Even so, the days in between work and placement feel like the filler scenes of a movie, except much less deserving of box office revenue. It’s not only that I love work and on-road placement, which I absolutely do. It’s just that when I’m there, the things I do matter. People, though few in number, look forward to seeing me. And I can say with certainty I make a difference to the people around me. I’m present in the moment instead off in the clouds due to a genetic predisposition towards perpetual boredom.
Compare that to my days off where I just sort of exist. Am I crazy? Am I stupid, or maybe narcissistic to think like this?

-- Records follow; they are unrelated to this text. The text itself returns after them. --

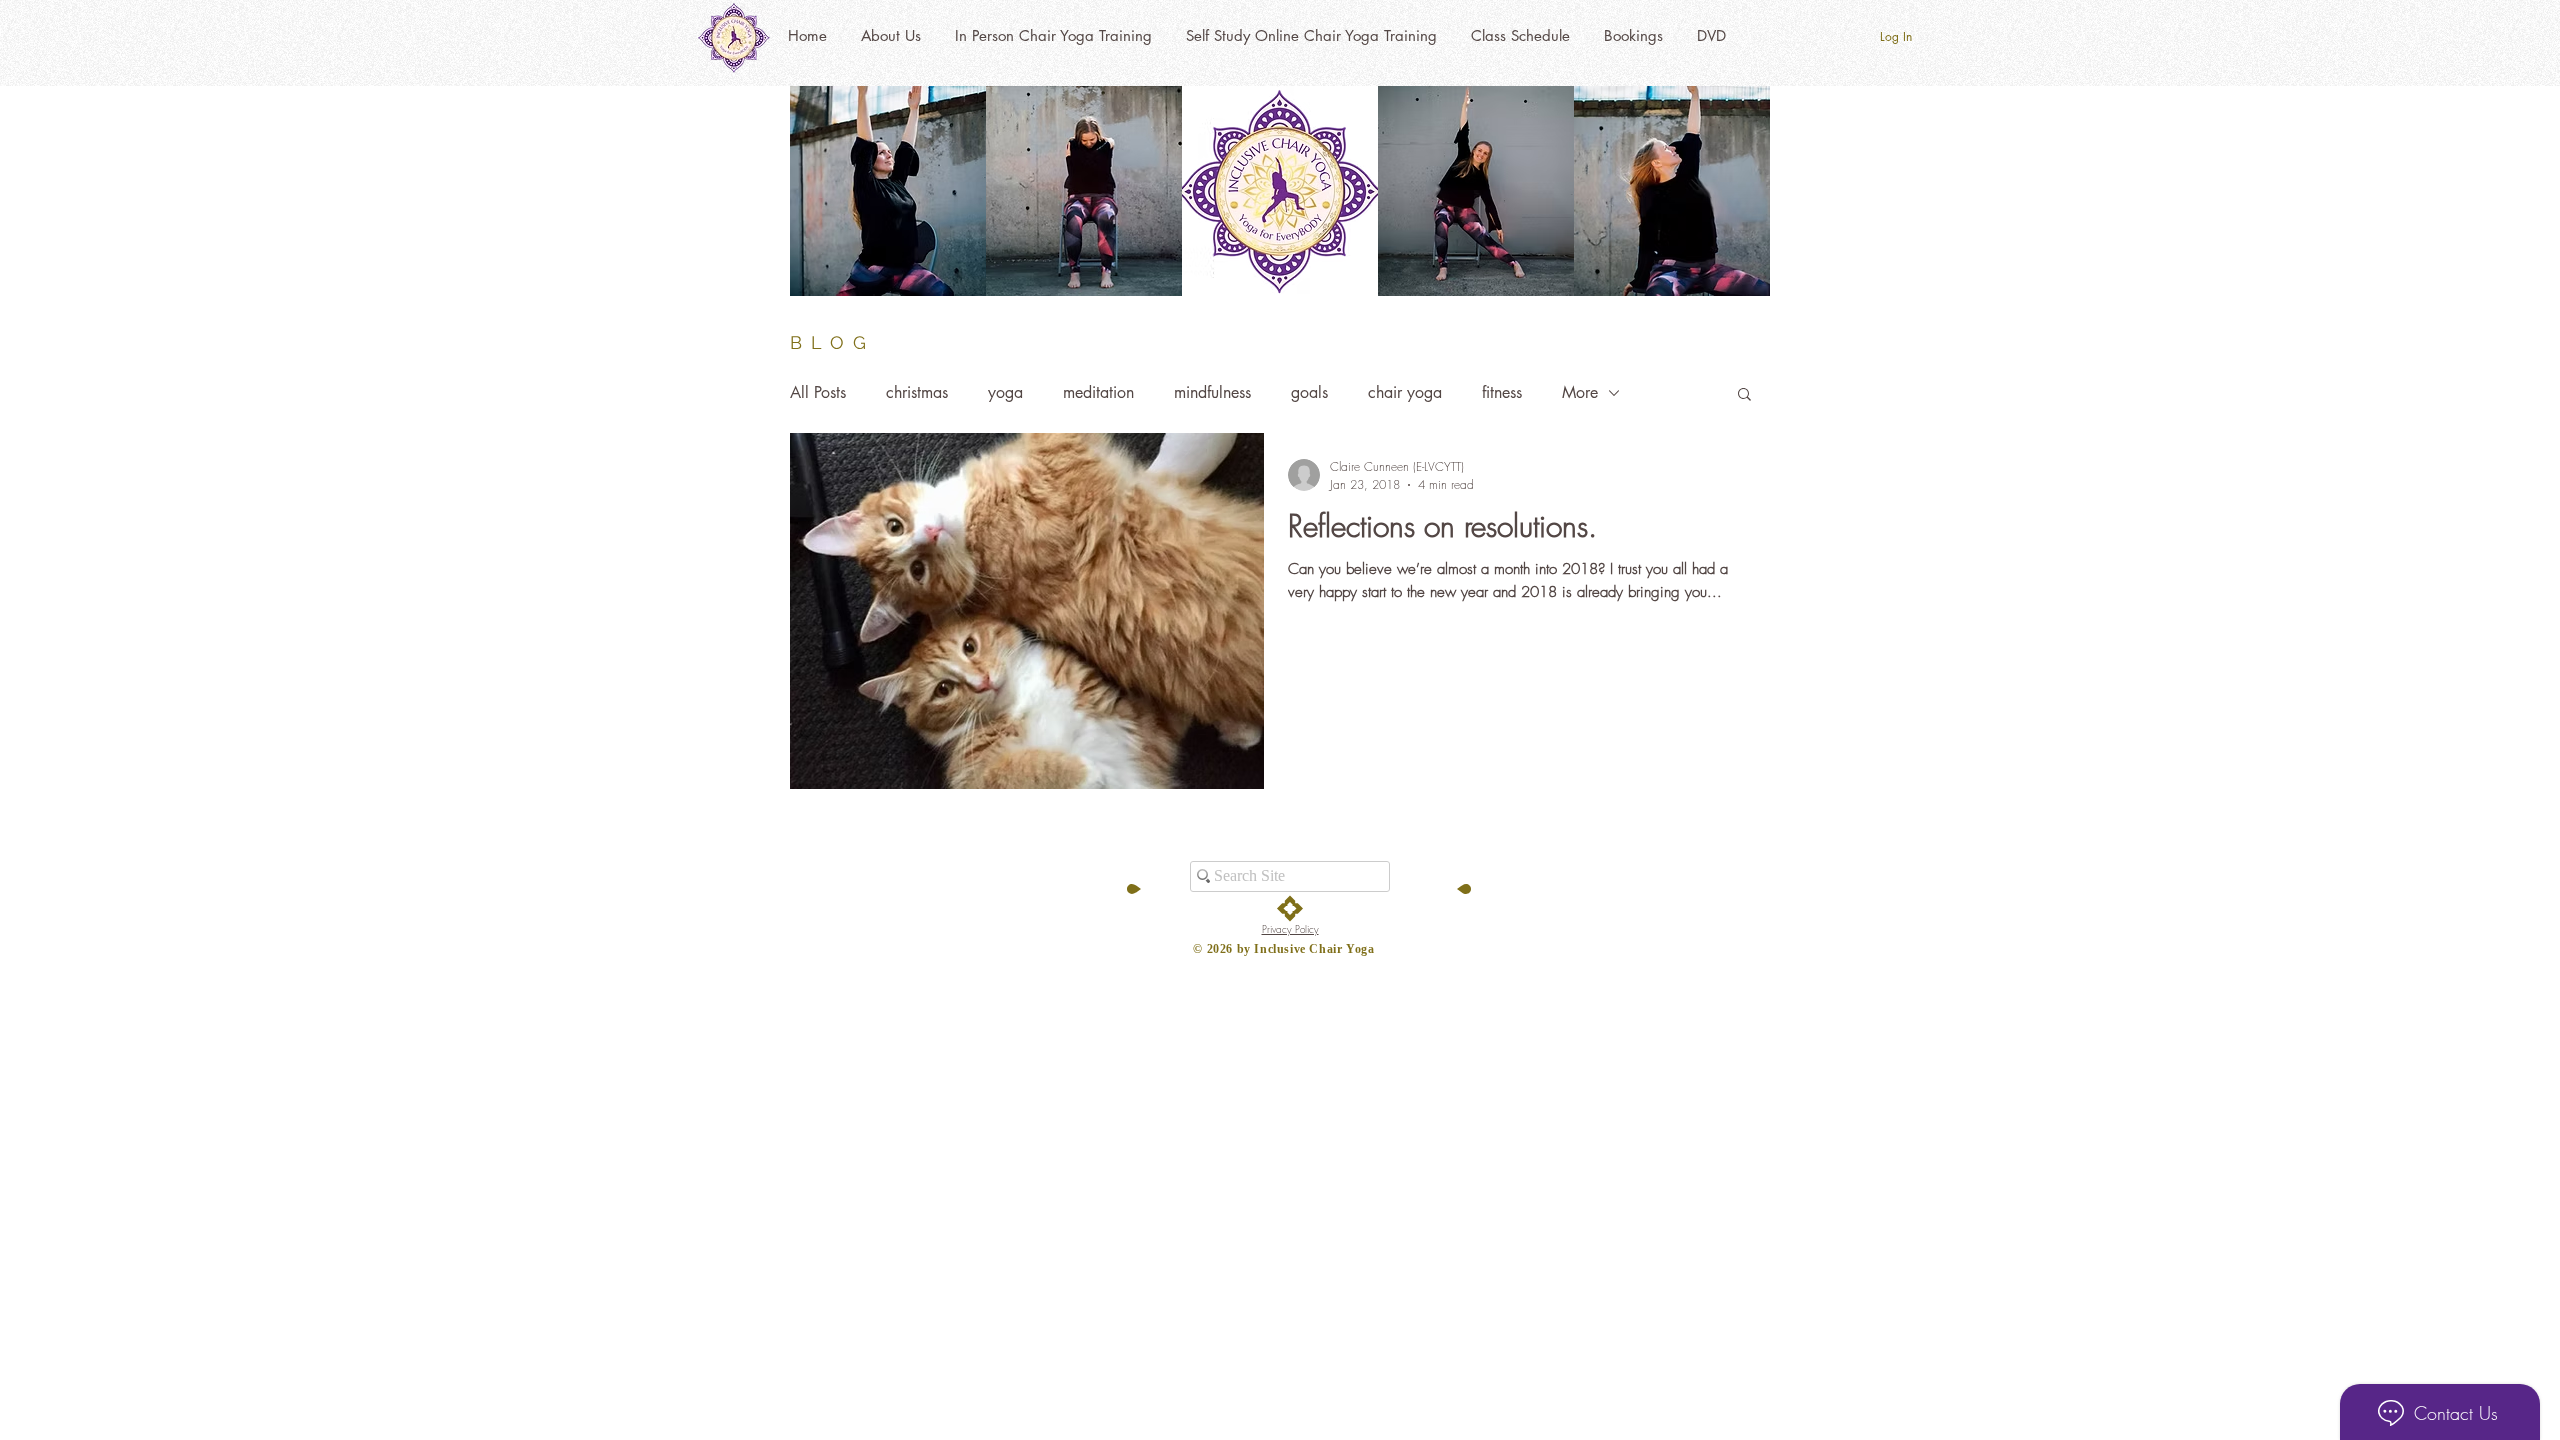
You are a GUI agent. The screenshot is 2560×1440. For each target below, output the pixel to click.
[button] (1744, 395)
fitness (1502, 393)
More (1580, 393)
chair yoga (1405, 393)
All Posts (818, 393)
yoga (1005, 393)
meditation (1098, 393)
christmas (917, 393)
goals (1309, 393)
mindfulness (1212, 393)
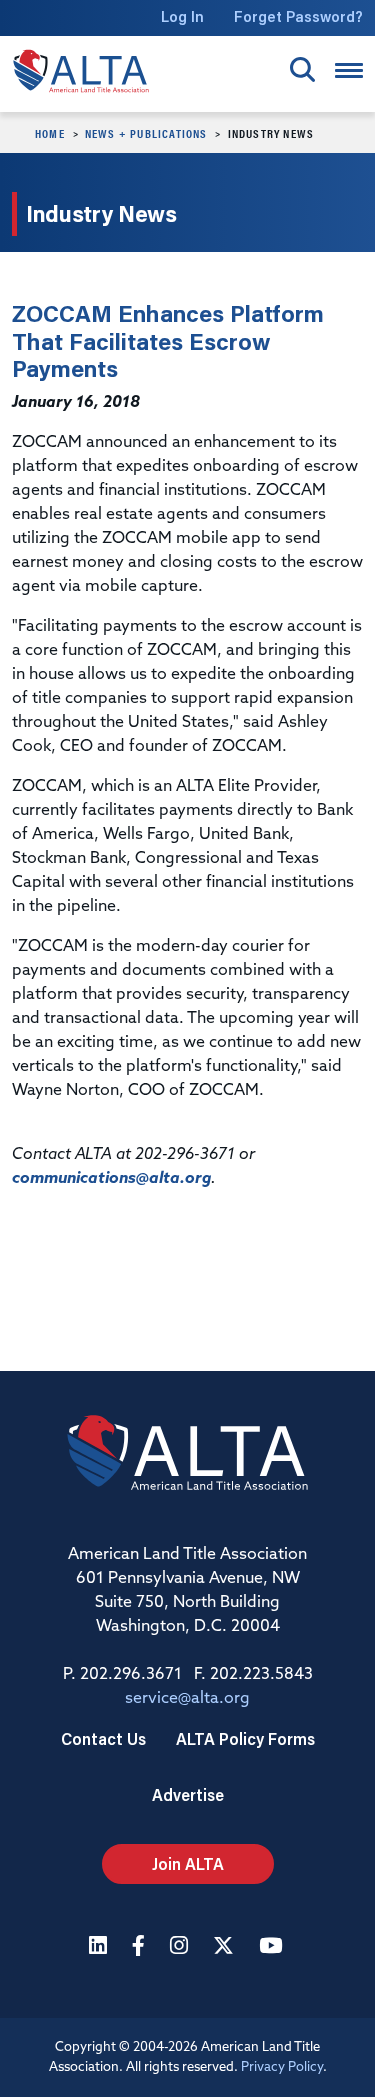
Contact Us (103, 1738)
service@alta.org (187, 1699)
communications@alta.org (111, 1179)
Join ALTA (188, 1863)
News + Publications (146, 133)
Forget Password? (298, 16)
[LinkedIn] (100, 1947)
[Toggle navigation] (349, 70)
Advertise (188, 1794)
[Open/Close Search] (302, 69)
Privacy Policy (282, 2067)
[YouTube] (273, 1947)
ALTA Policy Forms (245, 1738)
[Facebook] (141, 1947)
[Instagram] (181, 1947)
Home (50, 133)
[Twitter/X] (226, 1947)
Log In (182, 16)
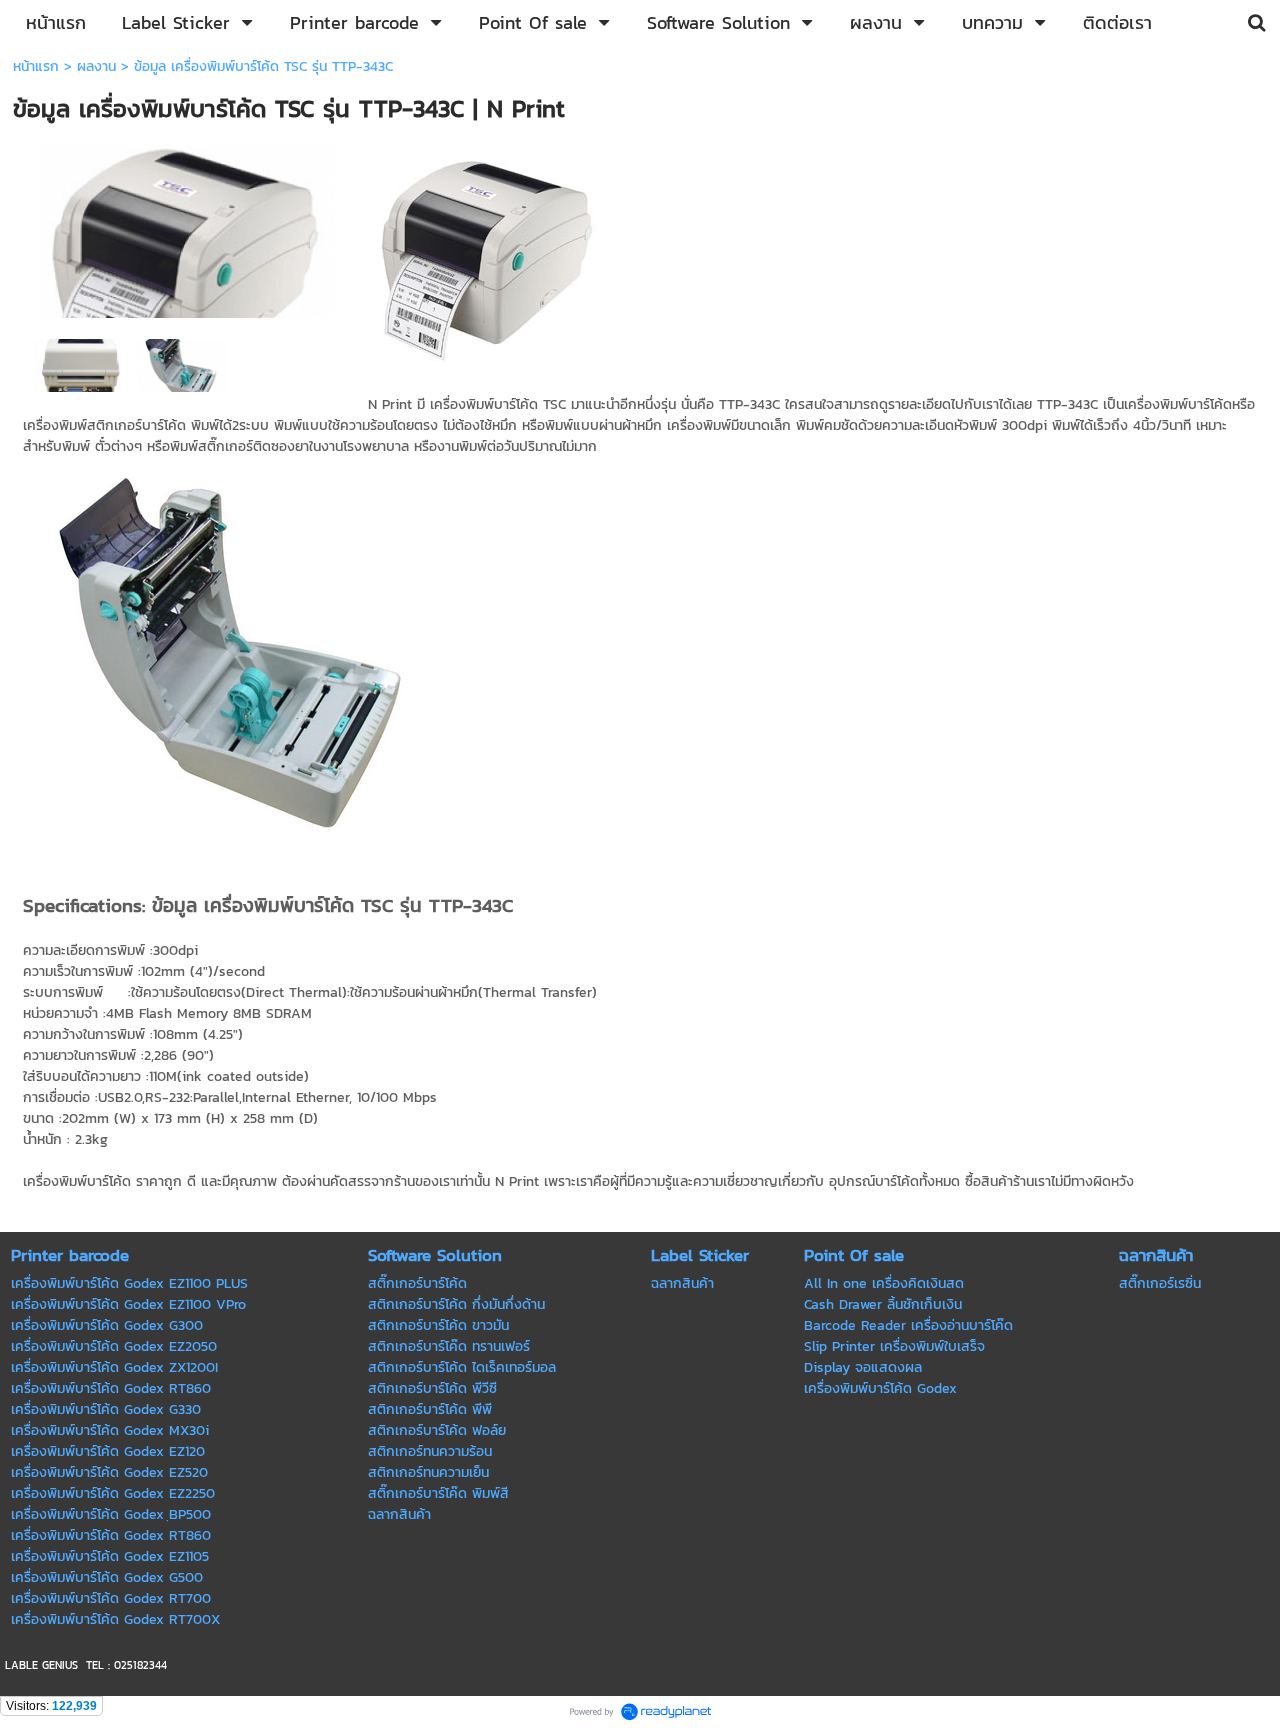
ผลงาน (96, 66)
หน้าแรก (36, 66)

It’s hard to tell, but everyone seems to belong so much better than I do. Everyone seems to blend in a lot better, whereas I’m exhausted with the effort of masking. Sometimes I feel like a wallflower, invisible, forgettable, and that I could disappear and my absence would leave not a mark nor trace.
Of course, it’s one of those feelings you can’t reveal to anyone, especially happy, stable people. I don’t unreasonably expect anyone to have a response other than closed sympathy at best and indifference at worst. I get it, I really do. People have their own fucking lives and problems, and if someone is down they need to take ownership of that. The old adage of leading a horse to water but being unable to force it to drink. I don’t know where to ask for help, what help looks like for me, or whether I would even accept it. It’s the way it is. And I do believe it’ll pass, and in the meantime I can continue to count my lucky stars for the good moments and tolerate the rest.
On rare occasions, I feel a real connection to someone, where I feel present and fully myself. But it flies by like a passing train an arm’s reach away. It disappears like a bird into the treetops, into the sky. I always miss them and think about them, and wonder if I imagined it all along. If I imagined that I could possibly mean as much to other people, who have loving families and support networks and emergency contacts that aren’t their housemate, as they mean to me.